Merge lp://staging/~anotherjesse/nova/zero-volumes into lp://staging/~hudson-openstack/nova/trunk

Proposed by Jesse Andrews
Status: Merged
Approved by: Jesse Andrews
Approved revision: 975
Merged at revision: 986
Proposed branch: lp://staging/~anotherjesse/nova/zero-volumes
Merge into: lp://staging/~hudson-openstack/nova/trunk
Diff against target: 28 lines (+7/-0)
2 files modified
.mailmap (+1/-0)
nova/volume/driver.py (+6/-0)
To merge this branch: bzr merge lp://staging/~anotherjesse/nova/zero-volumes
Reviewer Review Type Date Requested Status
Devin Carlen (community) Approve
Soren Hansen (community) Needs Fixing
Jesse Andrews (community) Approve
Sandy Walsh (community) Needs Information
Review via email: mp+57025@code.staging.launchpad.net

Description of the change

Zero out volumes during deletion to prevent data leaking between users

To post a comment you must log in.
Revision history for this message
Jesse Andrews (anotherjesse) wrote :

dd will return 1 even if it succeeds - since we don't give dd a count and dd reports:

dd: writing to `/dev/mapper/nova--volumes-vol-123124': No space left on device

review: Needs Fixing
Revision history for this message
Erica Windisch (ewindisch) wrote :

I'm not sure that try_execute should be used here.
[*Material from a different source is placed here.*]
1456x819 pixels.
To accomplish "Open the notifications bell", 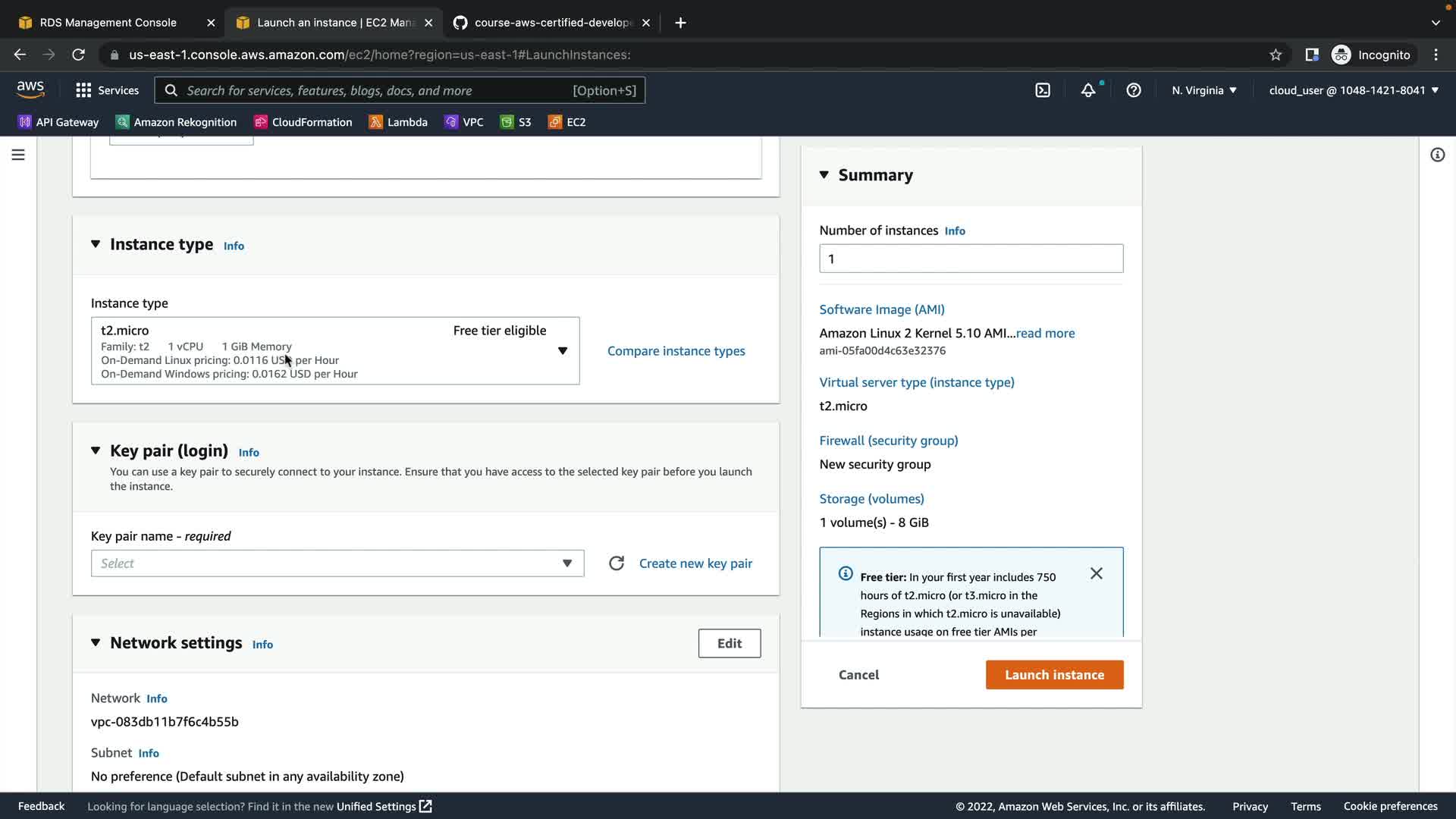I will coord(1088,90).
It will use a global
value for retrying the command. By default, this is 3 times. This is a
high-impact event from a performance standpoint. If dd partially succeeds
and then fails, it will do so in duplicate.
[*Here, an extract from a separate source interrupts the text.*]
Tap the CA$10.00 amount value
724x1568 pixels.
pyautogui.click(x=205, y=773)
It may be better to execute this directly via utils.execute than to use
try_execute. Also, a bit of a side-note... utils.execute now has a retry
feature built-in (kwarg 'attempts'). It might be worthwhile to modify
try_execute to curry utils.execute, changing the default. Then,
delete_volume could use try_execute, passing its own setting for the
attempts kwarg.

Finally, note that when GrokCloud used LVM, the decision was made to wipe at
creation, rather than deletion. This resulted in delayed creation, a
significant caveat, but it assured that a volume could NEVER be assigned to
a customer without first being wiped.

--
Regards,
Eric Windisch

Revision history for this message
Erica Windisch (ewindisch) wrote :

| feature built-in (kwarg 'attempts'). It might be worthwhile to modify

> try_execute to curry utils.execute, changing the default. Then,--
>

Wrap, not curry. Lets just say it was a lack of coffee ;-)

Regards,
Eric Windisch

Revision history for this message
Jesse Andrews (anotherjesse) wrote :

Eric - for Cactus do you think we should switch to zeroing on create?
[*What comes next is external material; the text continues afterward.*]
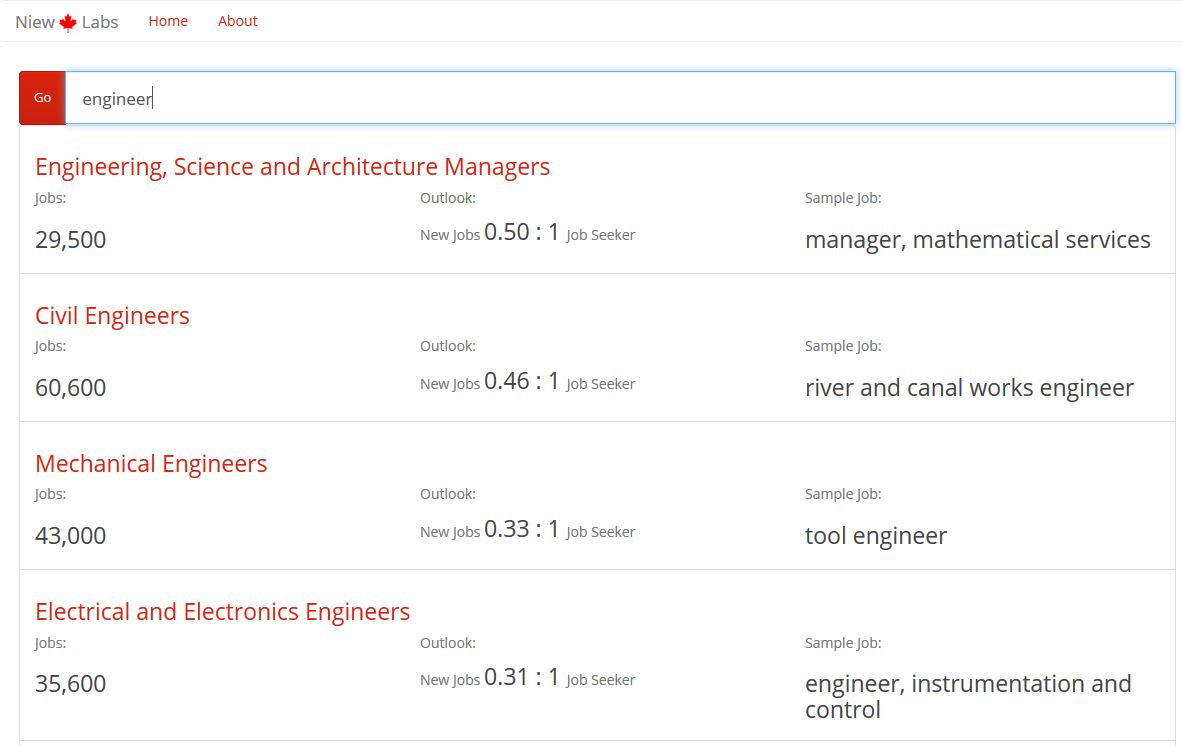This screenshot has width=1182, height=746.
Task: Click the 0.31 : 1 outlook ratio
Action: (x=521, y=677)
I agree we should switch to: utils.execute

Revision history for this message
Erica Windisch (ewindisch) wrote :

On Sun, Apr 10, 2011 at 6:45 PM, anotherjesse <email address hidden>wrote:

> Eric - for Cactus do you think we should switch to zeroing on create?
>

I think it warrants further discussion, or a configurable option.

The best option would be to create all volumes as a snapshot of dm-zero. You
can see an example of this in Linux's device-mapper/zero.txt. This would
have some performance overhead, but will be fast and effective. There could
be backwards compatibility issues with earlier versions of Nova unless we
device a naming-scheme/workaround to support older volumes.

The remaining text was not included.